> _CHALLENGE A_: Output the passage about the SIM-swap bitcoin lawsuit in full, without any changes.

> _DOCUMENT SECTION_:

Ryan Dellone, a healthcare worker in Fresno, Calif., asserts that thieves stole his bitcoin on Dec. 14, 2021, by executing an unauthorized SIM-swap that involved an employee at his mobile phone provider who switched Dellone’s phone number over to a new device the attackers controlled.

Dellone says the crooks then used his phone number to break into his account at Coinbase and siphon roughly $100,000 worth of cryptocurrencies. Coinbase is also named as a defendant in the lawsuit, which alleges the company ignored multiple red flags, and that it should have detected and stopped the theft. Coinbase did not respond to requests for comment.

Working with experts who track the flow of funds stolen in cryptocurrency heists, Dellone’s lawyer Ethan Mora identified a bitcoin wallet that was the ultimate destination of his client’s stolen crypto. Mora says his client has since been made aware that the bitcoin address in question is embroiled in an ongoing federal investigation into a cryptocurrency theft ring.

Mora said it’s unclear if the bitcoin address that holds his client’s stolen money is being held by the government or by the anonymous hackers. Nevertheless, he is pursuing a novel legal strategy that allows his client to serve notice of the civil suit to that bitcoin address — and potentially win a default judgment to seize his client’s funds within — without knowing the identity of his attackers or anything about the account holder.

In a civil lawsuit seeking monetary damages, a default judgment is usually entered on behalf of the plaintiff if the defendant fails to respond to the complaint within a specified time. Assuming that the cybercriminals who stole the money don’t dispute Dellone’s claim, experts say the money could be seized by cryptocurrency exchanges if the thieves ever tried to move it or spend it.

The U.S. courts have generally held that if you’re going to sue someone, you have to provide some kind of meaningful and timely communication about that lawsuit to the defendant in a way that is reasonably likely to provide them notice.

Not so long ago, you had track down your defendant and hire someone to physically serve them with a copy of the court papers. But legal experts say the courts have evolved their thinking in recent years about what constitutes meaningful service, and now allow notification via email.

(Element and text position data)
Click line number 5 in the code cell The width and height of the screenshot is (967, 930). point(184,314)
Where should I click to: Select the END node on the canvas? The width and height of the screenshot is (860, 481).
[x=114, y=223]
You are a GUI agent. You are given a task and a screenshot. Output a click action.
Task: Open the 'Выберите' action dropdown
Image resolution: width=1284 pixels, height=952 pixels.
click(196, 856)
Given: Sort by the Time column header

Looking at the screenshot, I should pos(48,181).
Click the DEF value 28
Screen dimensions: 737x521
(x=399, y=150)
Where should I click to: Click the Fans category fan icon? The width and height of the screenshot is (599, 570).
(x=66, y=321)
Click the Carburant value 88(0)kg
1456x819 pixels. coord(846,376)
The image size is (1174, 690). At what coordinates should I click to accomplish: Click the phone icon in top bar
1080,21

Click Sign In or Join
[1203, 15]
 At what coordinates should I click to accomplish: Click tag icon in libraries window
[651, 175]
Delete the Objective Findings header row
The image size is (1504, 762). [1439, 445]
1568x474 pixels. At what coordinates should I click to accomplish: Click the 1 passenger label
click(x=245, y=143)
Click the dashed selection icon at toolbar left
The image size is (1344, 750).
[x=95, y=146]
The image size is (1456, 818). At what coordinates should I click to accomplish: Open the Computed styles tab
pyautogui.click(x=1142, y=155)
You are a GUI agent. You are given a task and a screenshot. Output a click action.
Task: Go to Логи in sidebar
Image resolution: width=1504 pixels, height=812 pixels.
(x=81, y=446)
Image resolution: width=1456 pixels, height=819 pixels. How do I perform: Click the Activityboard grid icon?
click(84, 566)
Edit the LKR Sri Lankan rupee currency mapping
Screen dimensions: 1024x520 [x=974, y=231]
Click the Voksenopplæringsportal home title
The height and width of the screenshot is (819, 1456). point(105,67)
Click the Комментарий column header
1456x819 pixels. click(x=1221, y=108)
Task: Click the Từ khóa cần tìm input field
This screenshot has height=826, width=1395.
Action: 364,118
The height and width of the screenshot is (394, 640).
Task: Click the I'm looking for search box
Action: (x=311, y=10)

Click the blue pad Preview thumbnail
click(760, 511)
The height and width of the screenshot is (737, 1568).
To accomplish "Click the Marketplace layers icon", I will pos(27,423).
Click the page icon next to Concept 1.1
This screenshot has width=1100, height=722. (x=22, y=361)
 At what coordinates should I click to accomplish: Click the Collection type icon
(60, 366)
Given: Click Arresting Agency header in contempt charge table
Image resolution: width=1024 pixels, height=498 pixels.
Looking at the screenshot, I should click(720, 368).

> _CHALLENGE B_: Replace "icon" with "symbol" in the rows, starting at the line containing "The height and width of the screenshot is (737, 1568)." and continuing through the final row, and give only those lines with everything else unchanged.

> _EXERCISE RESPONSE A_:
Ryan Dellone, a healthcare worker in Fresno, Calif., asserts that thieves stole his bitcoin on Dec. 14, 2021, by executing an unauthorized SIM-swap that involved an employee at his mobile phone provider who switched Dellone’s phone number over to a new device the attackers controlled.

Dellone says the crooks then used his phone number to break into his account at Coinbase and siphon roughly $100,000 worth of cryptocurrencies. Coinbase is also named as a defendant in the lawsuit, which alleges the company ignored multiple red flags, and that it should have detected and stopped the theft. Coinbase did not respond to requests for comment.

Working with experts who track the flow of funds stolen in cryptocurrency heists, Dellone’s lawyer Ethan Mora identified a bitcoin wallet that was the ultimate destination of his client’s stolen crypto. Mora says his client has since been made aware that the bitcoin address in question is embroiled in an ongoing federal investigation into a cryptocurrency theft ring.

Mora said it’s unclear if the bitcoin address that holds his client’s stolen money is being held by the government or by the anonymous hackers. Nevertheless, he is pursuing a novel legal strategy that allows his client to serve notice of the civil suit to that bitcoin address — and potentially win a default judgment to seize his client’s funds within — without knowing the identity of his attackers or anything about the account holder.

In a civil lawsuit seeking monetary damages, a default judgment is usually entered on behalf of the plaintiff if the defendant fails to respond to the complaint within a specified time. Assuming that the cybercriminals who stole the money don’t dispute Dellone’s claim, experts say the money could be seized by cryptocurrency exchanges if the thieves ever tried to move it or spend it.

The U.S. courts have generally held that if you’re going to sue someone, you have to provide some kind of meaningful and timely communication about that lawsuit to the defendant in a way that is reasonably likely to provide them notice.

Not so long ago, you had track down your defendant and hire someone to physically serve them with a copy of the court papers. But legal experts say the courts have evolved their thinking in recent years about what constitutes meaningful service, and now allow notification via email.

> _EXERCISE RESPONSE B_:
The height and width of the screenshot is (737, 1568).
To accomplish "Click the Marketplace layers symbol", I will pos(27,423).
Click the page symbol next to Concept 1.1
This screenshot has width=1100, height=722. (x=22, y=361)
 At what coordinates should I click to accomplish: Click the Collection type symbol
(60, 366)
Given: Click Arresting Agency header in contempt charge table
Image resolution: width=1024 pixels, height=498 pixels.
Looking at the screenshot, I should click(720, 368).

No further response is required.